The question, of course, is why the gangster agreed to help the Navy, represented here by Charles Radcliffe Haffenden. The real Lt. Cmdr. Haffenden was indeed the officer who ran what was known as the ferret squad, a naval intelligence task force that infiltrated the New York docks and broke up German spy rings. He was also the real-life contact with Lansky, a relationship that was kept secret because the government couldn’t be seen to have allied itself with such notorious figures as Lansky and Lansky’s partners in crime, Charlie “Lucky” Luciano, Ben “Bugsy” Siegel, Frank Costello and other gangsters.

It wasn’t that Lansky hadn’t engaged in anti-Nazi activities. According to some accounts, he and his gang, by the mid- to late-1930s, had begun breaking up Nazi rallies held in New York’s Yorkville neighborhood on the Upper East Side. But working directly with the government was something else.

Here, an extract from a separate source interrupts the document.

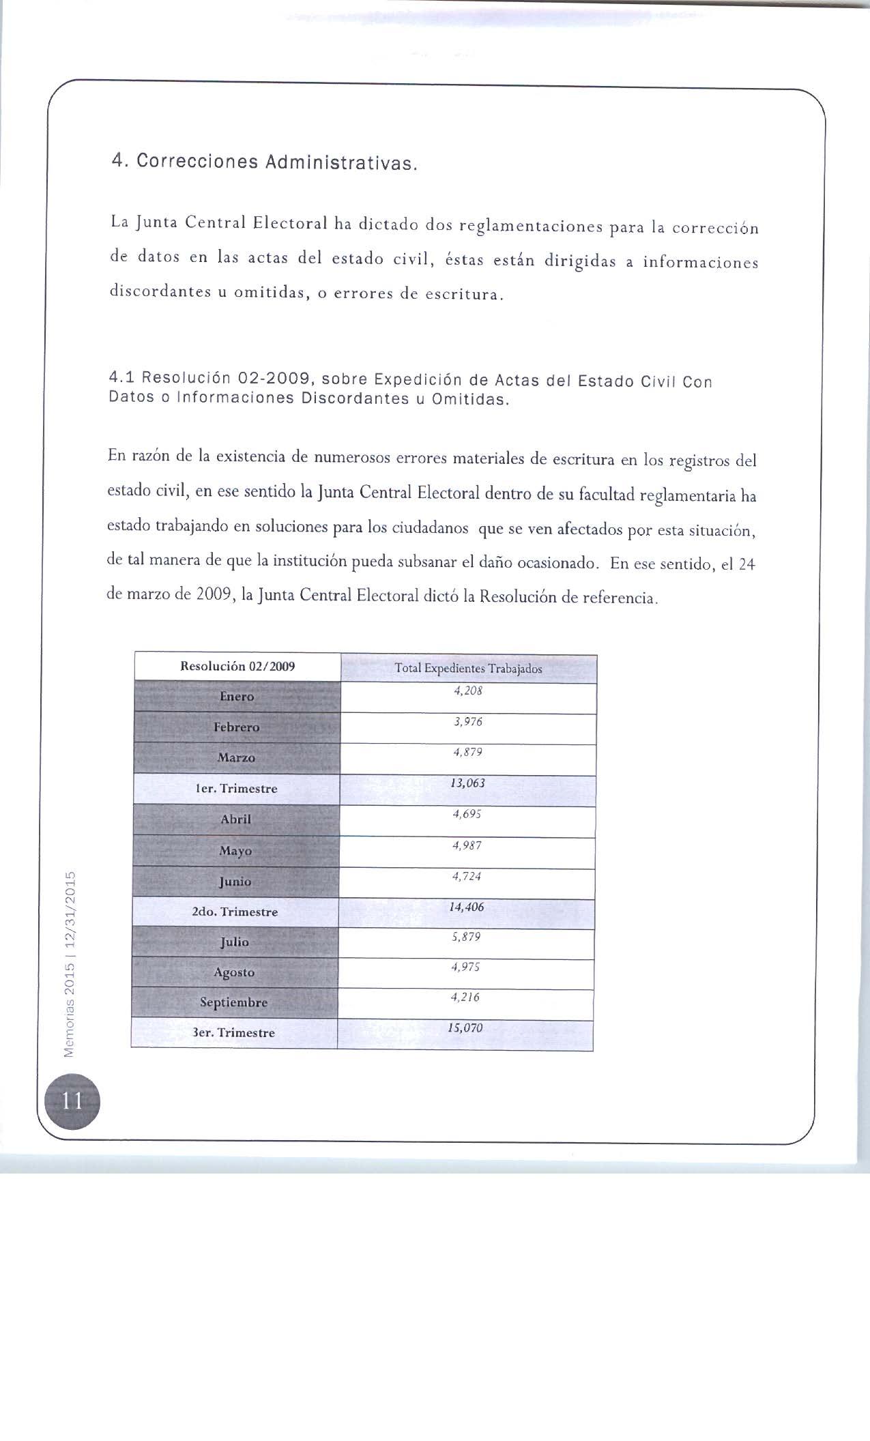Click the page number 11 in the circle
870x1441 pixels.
pyautogui.click(x=72, y=1101)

Mr. Dezenhall answers the question in Lansky’s own voice. ” ‘Why help America? Is that what you’re asking?’ Uncle Meyer said. ‘More than anything else, I wanted to be an American.’ His voice echoed against the concrete. ‘More than anything. That’s why I tried to enlist in the army. Why I registered as a U.S. citizen.”

The book also brings to light some of the tensions between Jewish mobsters and the Italian mob. As Lansky, channeled by Mr. Dezenhall, puts it: “‘So the war comes along, and a lot of the Italians are thinking, ‘this ain’t our war. Let Hitler kill the Jews.’ “

Not all Italians: Lansky’s partner, Lucky Luciano, is willing to help because Lansky tries to make a deal that will end in Luciano being released from prison. As portrayed by Mr. Dezenhall, Lansky may not be above committing murder, but he also lives by a set of rules that includes loyalty to friends and keeping one’s word.

So Lansky does the right thing - even though he knows it’s probably going to cost him: When the government is involved, all too often no good deed goes unpunished.